No dia 7 de setembro, quinta-feira, haverá no Theatro São Pedro o início de um festival sobre Caio Fernando Abreu. Não vou poder estar presente, mas gravei um pequeno depoimento que deverá me representar naquela hora.
Minha relação com Caio foi singular: dez anos mais moço do que eu, aniversariando um dia depois de mim, eu o conhecia de nome desde seu primeiro livro, sobretudo por comentários inusitados de severos professores e críticos literários: "Esse rapaz nasceu pronto. Raríssimo um escritor nascer pronto".
Muitos anos depois, Luciano Alabarse pergunta se eu permitiria que ele encenasse um de meus romances, Reunião de Família. Como sempre, minha primeira reação foi dizer não. Nem eu sei por que fobia, quase sempre esse é meu primeiro movimento. Depois, aceito o que me parece bom, e possível: já não estou disposta a cruzar o país dando palestras e entrevistas. Um começo de sabedoria me faz cultivar minha toca, meu sossego.
Mas quando Luciano comentou que a adaptação seria de Caio, que tinha gostado muito do livro, superei minha hesitação e concordei, quase feliz. Daqueles dois juntos, só podia sair coisa boa.
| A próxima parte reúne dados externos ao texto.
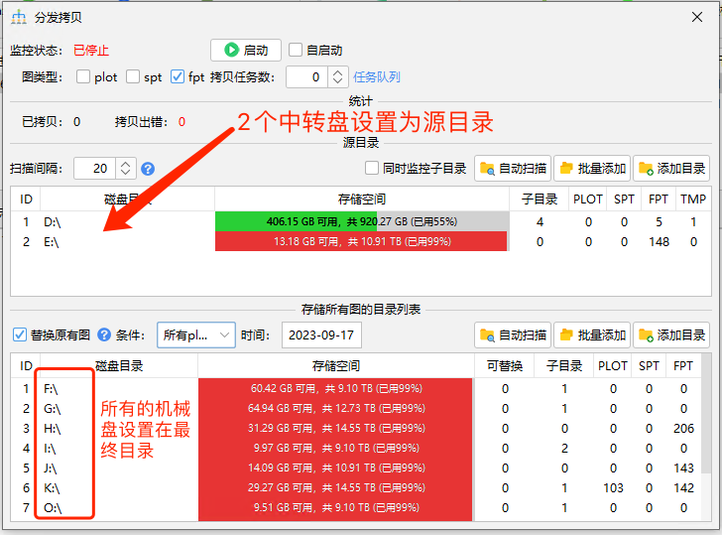Open the task queue (任务队列) link
The image size is (722, 535).
coord(377,76)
Foi assim que algumas vezes Caio F. e eu nos encontramos, em geral na minha casa. Nasceram amizade, profundo respeito, lealdade. E um humor meio nosso, a que vou me referir mais adiante. Aliás, ele comentava com amigos: "A Lya, com aqueles cândidos olhos azuis, não sabe nada daquilo que escreve, as loucuras e tragédias. É tudo psicografado". E ria, voz grave e olhos brilhantes, misto de ironia e ternura.
Continuamos amigos, raramente nos encontrando, ele em São Paulo ou Londres, eu aqui em Porto Alegre e por pouco tempo no Rio. Nos escrevíamos, aquela coisa nada regular do Caio, duas, três longas cartas, deprimidas e angustiadas, outras engraçadas: "Estou feito uma velhinha inglesa, varrendo a casa, tomando chá, nada de drogas, nem sexo, nem coisa nenhuma. Um santo". Falava de solidão, desencanto, falta de dinheiro, amores infelizes.
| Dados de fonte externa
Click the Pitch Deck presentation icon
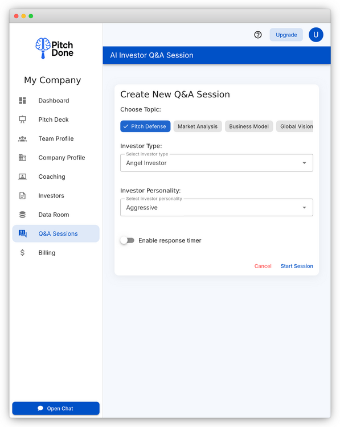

Pouco antes de sua morte, já sem receber visitas, do hospital, alguém me ligou: o Caio queria falar comigo, pedia que eu ligasse. Há um bom tempo não nos víamos nem nos falávamos, talvez desde que elogiei, comovida, o pungente artigo em que comentou sua doença. A enfermeira passou o fone para ele, a voz era a mesma. A pergunta veio direta, e simples: "Lya, o que você acha que vai acontecer comigo, quando eu me libertar deste corpo?". Olhei pela janela, lembro que chovia forte: "Acho que vai ser como deve ter sido nas mortes recentes das duas pessoas que amei muito: pura intuição, deslumbramento. Numa fulguração, vamos entender tudo isso que aqui nos intriga tanto, e por isso escrevemos".
Breve silêncio, ele então disparou: "E se não for assim?". Respondi espontaneamente, com aquele humor meio louco que havia entre nós: "Olha, Caio, se não for assim, se depois desta vida complicada a gente descobrir que existe um Deus rabugento com fita métrica na mão para nos avaliar, nós dois vamos virar uns diabos bem loucos e fazer muita maldade neste mundo".
A resposta foi aquele riso, na sua voz inesquecível. Poucos dias depois, ele morreu. Mas sua voz, sua arte, seu gênio, suas dores e amores, e nossa despedida, estão aqui comigo para sempre.